Each bright star is surrounded by a dark ring, sometimes blacker than the ambient sky background, cutting sharply against the surrounding nebulosity.

The effect is most visible on medium-to-bright stars rather than faint ones. Against a nebular background, the halos create an impression of "holes" around the stars, as if they had been cut out of the nebula with a knife.

The stars themselves often appear unnaturally shrunken, almost point-like, losing the soft gradient characteristic of a correct PSF.

Differential diagnosis

Do not confuse with dark ringing from a star-reduction tool such as StarXTerminator when the star/background separation is performed poorly (the halos appear after recombination, not after deconvolution).

Also distinct from the optical reflection halo (internal reflection inside the filter or lens), which produces a bright, not dark, halo, generally asymmetric and always in the same direction.

Black sky-background clipping can locally mimic the effect, but it affects the whole image uniformly rather than specifically the edges of stars.

Finally, a poorly configured HDRMultiscaleTransform applied to stars can produce similar dark rings.

Probable causes

  • BlurXTerminator "Sharpen Stars" slider pushed beyond 0.50 without necessity
  • BlurXTerminator applied twice in succession to the same image
  • PixInsight Deconvolution run with too many iterations (>50) and insufficient regularization
  • No star-protection mask, or a mask that is too permissive
  • Poorly estimated PSF (FWHM under-evaluated) leading to excessive correction
  • Regularization (Wavelet/Local Support) disabled or too weak
  • Deconvolution applied on a non-linear image (must be done in linear state)
  • Source image already very sharp (good seeing) where deconvolution adds nothing

Course of action

  1. Reduce BlurXTerminator "Sharpen Stars" to between 0.25 and 0.50 depending on seeing
  2. Always apply deconvolution only once, early in the linear workflow
  3. In PixInsight Deconvolution, enable Local Support with a well-calibrated star mask
  4. Measure the real PSF with DynamicPSF before Deconvolution; do not enter values by eye
  5. Systematically compare before/after with Blink to confirm the absence of dark rings
  6. If halos are already present, redo the step with reduced parameters rather than attempting to repair
  7. For saturated bright stars, deconvolution is pointless: mask them out entirely
  8. On star-dense targets (clusters, Milky Way), be even more conservative

The Doc's advice

BlurXTerminator is a bit like seasoning: always use less than instinct suggests.

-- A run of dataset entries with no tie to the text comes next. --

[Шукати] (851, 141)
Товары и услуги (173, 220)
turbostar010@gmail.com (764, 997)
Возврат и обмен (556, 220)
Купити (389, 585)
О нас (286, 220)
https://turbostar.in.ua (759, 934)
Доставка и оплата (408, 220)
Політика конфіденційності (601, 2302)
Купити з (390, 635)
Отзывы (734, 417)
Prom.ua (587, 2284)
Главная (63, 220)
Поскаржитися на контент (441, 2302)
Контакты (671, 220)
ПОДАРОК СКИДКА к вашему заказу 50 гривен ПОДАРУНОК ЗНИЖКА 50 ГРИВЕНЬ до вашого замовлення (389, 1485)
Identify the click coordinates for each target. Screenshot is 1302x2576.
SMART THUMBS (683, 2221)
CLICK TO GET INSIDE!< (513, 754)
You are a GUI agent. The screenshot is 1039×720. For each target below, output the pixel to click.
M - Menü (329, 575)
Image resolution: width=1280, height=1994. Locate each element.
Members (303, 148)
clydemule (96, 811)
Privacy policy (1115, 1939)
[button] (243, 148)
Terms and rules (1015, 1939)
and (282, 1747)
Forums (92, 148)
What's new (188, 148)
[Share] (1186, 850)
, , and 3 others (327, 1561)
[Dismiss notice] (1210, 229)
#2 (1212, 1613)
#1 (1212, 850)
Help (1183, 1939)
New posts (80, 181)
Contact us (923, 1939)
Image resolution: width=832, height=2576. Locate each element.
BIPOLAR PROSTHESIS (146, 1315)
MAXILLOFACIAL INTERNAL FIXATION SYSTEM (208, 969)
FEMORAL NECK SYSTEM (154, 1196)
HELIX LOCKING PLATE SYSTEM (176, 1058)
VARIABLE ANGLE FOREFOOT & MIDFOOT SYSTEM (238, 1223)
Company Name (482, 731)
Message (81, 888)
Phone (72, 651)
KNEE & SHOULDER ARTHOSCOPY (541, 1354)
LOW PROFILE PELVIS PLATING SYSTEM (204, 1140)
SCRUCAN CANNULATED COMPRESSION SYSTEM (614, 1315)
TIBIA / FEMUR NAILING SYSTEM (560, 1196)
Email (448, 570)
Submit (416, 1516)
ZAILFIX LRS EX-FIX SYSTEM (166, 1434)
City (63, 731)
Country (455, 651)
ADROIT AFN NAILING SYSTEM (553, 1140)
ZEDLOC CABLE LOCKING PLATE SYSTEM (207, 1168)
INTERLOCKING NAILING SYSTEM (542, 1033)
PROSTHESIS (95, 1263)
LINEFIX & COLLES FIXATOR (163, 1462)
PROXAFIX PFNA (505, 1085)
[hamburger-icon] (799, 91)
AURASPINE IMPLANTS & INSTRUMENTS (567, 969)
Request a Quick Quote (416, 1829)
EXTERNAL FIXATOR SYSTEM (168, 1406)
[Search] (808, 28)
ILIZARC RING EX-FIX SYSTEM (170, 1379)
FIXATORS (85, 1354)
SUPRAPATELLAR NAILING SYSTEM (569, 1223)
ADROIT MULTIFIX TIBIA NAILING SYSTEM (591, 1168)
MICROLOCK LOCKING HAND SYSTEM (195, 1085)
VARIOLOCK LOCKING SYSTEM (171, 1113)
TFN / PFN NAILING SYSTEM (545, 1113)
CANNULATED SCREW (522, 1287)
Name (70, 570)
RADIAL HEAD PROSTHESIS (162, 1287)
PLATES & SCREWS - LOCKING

If you see even the faintest dark ring around your bright stars, you have already passed the optimal point. Go back, lower the slider by 0.10, and trust the more natural result. Nobody has ever criticized an image for having stars that are "not tight enough," but dark halos stand out to everyone.

- the Doc, astrophotography defect specialist

Think you can see this defect in your image?

Run a diagnosis

Frequently asked questions

Can dark halos already present in the image be corrected?

With difficulty. Once the information around the stars has been dug out by deconvolution, it is lost. A few workarounds exist: reducing star size with StarXTerminator then replacing them with synthetic stars, or local cloning via PixelMath on the most visible areas. But the real solution is to restart processing from the linear image with softer parameters.

Why does BlurXTerminator produce these halos more easily than classical deconvolution?

Because it is far more powerful and therefore more tempting to push. The BXT neural network automatically estimates the PSF and applies a strong correction in a single pass. Without the manual friction of adjusting PixInsight Deconvolution (iterations, regularization, masks), one quickly goes too far. The rule of thumb: if the image impresses you enormously after BXT, there is probably already a bit too much.

Should an image taken under poor seeing be deconvolved?

Yes, and that is actually where deconvolution is most beneficial. An image with FWHM above 4" benefits more from correction than a sharp image at 1.8". However, the worse the seeing, the wider the PSF and the higher the risk of artifacts: compensate with conservative parameters and a good mask, not with a more aggressive correction.

On which images is the risk of dark halos highest?

On images with high star-to-background contrast: star-rich fields with bright stars against faint nebulosity, globular clusters, Milky Way regions. Conversely, an isolated galaxy on a black background presents little risk since foreground stars are few. Adapt your parameters to the target type: the same BXT setting can be perfect on M31 and catastrophic on M11.